Mr Clark says this lack of alignment has led to delays in establishing the required infrastructure to enable a smooth transition.
“In the UK, designing the energy grid itself is a major hurdle. There is a complete misalignment between developers, operators, stakeholders, and planners. The energy world is becoming ever more highly integrated. For example, we see the electrification of oil and gas, using renewables to power platforms and the integration of hydrogen for example. Yet, our industry is largely continuing to operate as it has done – in silos. It’s about bringing everyone together and consolidating. The last thing we need is more organisations and more bodies being set up without existing ones talking to each other,” he said.
Mr Clark’s warning about the UK’s precarious position on the energy industry’s world stage comes as Vysus Group positions itself for further international and sectoral growth. Since the company was established in 2020, the focus has been on supporting the energy transition and helping other complex process industries to reduce risk, optimise operational performance, and reduce their carbon emissions, while also continuing to support oil and gas clients.

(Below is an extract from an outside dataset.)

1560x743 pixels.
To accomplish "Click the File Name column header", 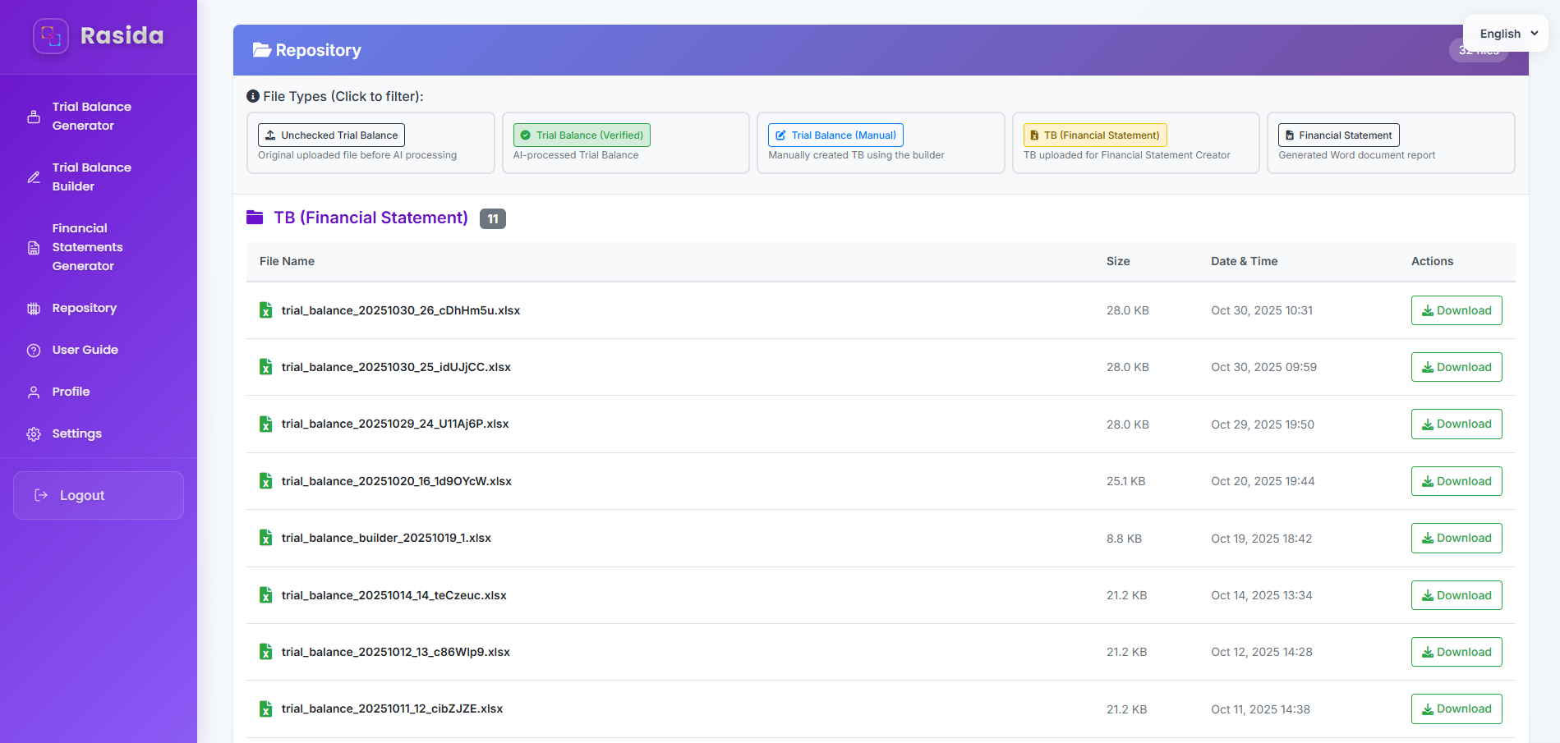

Under Mr Clark’s leadership the company has moved from being almost entirely reliant on the upstream oil and gas industry to it now accounting for around 40% of revenue with 60% coming from other streams including renewables, power, and processing industries across its consultancy business, whilst it continues to grow and expand its global footprint and capability.
As Mr Clark looks ahead to what the next three years hold for Vysus, the company will continue with its current strategy to provide the technical insights its clients require to solve complex problems as well as collaborating with partners to combine the latest digital technologies with its deep engineering expertise. One example is its partnership with enterprise data sharing platform, Siccar. The collaboration has developed the Energy Transition Databox solution, which uses Siccar’s secure, blockchain technology and Vysus’ technical engineering experience, and integrates with operational and supply chain systems to allow organisations to easily monitor, manage and verifiably audit their ESG carbon emissions.
Mr Clark commented: “The UK continues to have a fantastic level of innovation and engineering and delivery expertise with world-class research and development work ongoing and some great collaboration with universities and technology development centres. While there were encouraging signs in the recent Autumn Statement, the UK’s ability to convert the technical innovation and development into real products and projects remains a challenge.
With COP28 underway, and many 2030 near-term milestones rapidly approaching, governments and the private sector need to radically increase the pace of change to get anywhere close to these critical targets.
“Aberdeen and the UK remain key for us and we will continue to invest in our people and skills. However, we have already seen many companies relocate and invest in projects out with the UK. That will only increase without urgent action, and it would be a devastating blow and an opportunity missed if the stakeholders involved don’t come together soon to forge collective strategic thinking and a clear plan of exactly what is required to maximise our position within the global energy transition.”